* [Brano da leggere]
Ho letto con interesse l’articolo sul cibo biologico “Intelligenza e dieta biologica: uno studio mette in correlazione la dieta, gli inquinanti e lo sviluppo”. Ai ricercatori è risultata evidente la correlazione tra la buona qualità della dieta (con prodotti biologici o poco processati) e sviluppo neurologico dei bambini, con tutto ciò che significa in termini di ragionamento, concentrazione e memoria della prossima generazione. Si tratta di risultati che dovrebbero indurre qualche riflessione. Intanto confermano come gli obiettivi indicati dalla strategia Farm to Fork della Commissione Europea (tagliare entro il 2030 almeno di metà i pesticidi agricoli, il dilavamento di fertilizzanti e gli antibiotici a uso zootecnico, portando per di più almeno al 25% le superfici agricole europee condotte con metodo biologico), non siano una velleità buona per tacitare Greta, ma una scelta politica ormai del tutto ineludibile non solo per la salute delle acque e dell’ambiente, ma anche per i prossimi cittadini europei.

* [Materiale fornito]
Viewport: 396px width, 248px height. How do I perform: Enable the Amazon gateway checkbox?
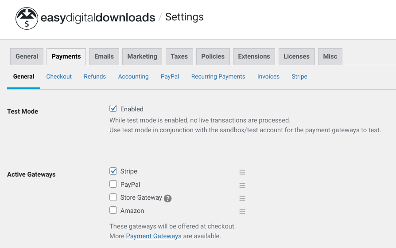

* [Compito da svolgere A] Riassumi in due frasi il brano sul cibo biologico.
* [Compito da svolgere B] Secondo il brano sul cibo biologico, entro il 2030 quale quota minima delle superfici agricole europee dovrebbe essere condotta con metodo biologico?
* [Compito da svolgere C] Scrivi il seguito del brano sul cibo biologico, cominciando dopo la sua ultima frase.

* [Risultato dell'esercizio A] Uno studio ha rilevato una correlazione tra una dieta di buona qualità, con prodotti biologici o poco processati, e lo sviluppo neurologico dei bambini. Secondo chi scrive, questi risultati confermano che gli obiettivi della strategia Farm to Fork della Commissione Europea non sono una velleità, ma una scelta politica ineludibile per la salute delle acque e dell'ambiente e per i prossimi cittadini europei.

* [Risultato dell'esercizio B] Almeno il 25%.

* [Risultato dell'esercizio C]
Questi obiettivi evidenziano l’esigenza di una nuova visione della sicurezza alimentare, che non si curi solo dei rischi acuti (quelli che danno il via agli allerta e ai richiami dei prodotti), ma anche di quelli a lungo termine o cronici, per i quali non sono assolutamente previsti né allerta né richiami. Dovrebbero esserlo, invece, a meno che non si voglia considerare accettabile che al peggioramento delle condizioni ambientali e alla perdita di biodiversità si aggiunga la prospettiva di una generazione meno intelligente di quella che l’ha preceduta (che già è tutto dire). La netta evidenza che dal processo produttivo deriva cibo che mette a rischio la salute e lo sviluppo neurologico dei bambini, seppellisce senza appello il paradigma che sia necessario ridurre con tutti i mezzi i costi di produzione per poter garantire cibo alla portata di tutti. I risultati dello studio dovrebbero, infine, suscitare riflessioni sulla differenza che corre tra “prezzo” e “valore” delle produzioni alimentari: un prodotto che costa poco, ma fa male alla salute e all’ambiente sarà anche “economico”, ma non è per niente “vantaggioso”. La ricerca citata non è rivoluzionaria, ma si inserisce in un nutrito elenco che, ormai da qualche anno, ammonisce sugli effetti dei pesticidi sullo sviluppo neurologico e altri aspetti della salute. Segnalo agli interessati qualche altra ricerca le cui conclusioni sono allineate con quelle citate nell’articolo.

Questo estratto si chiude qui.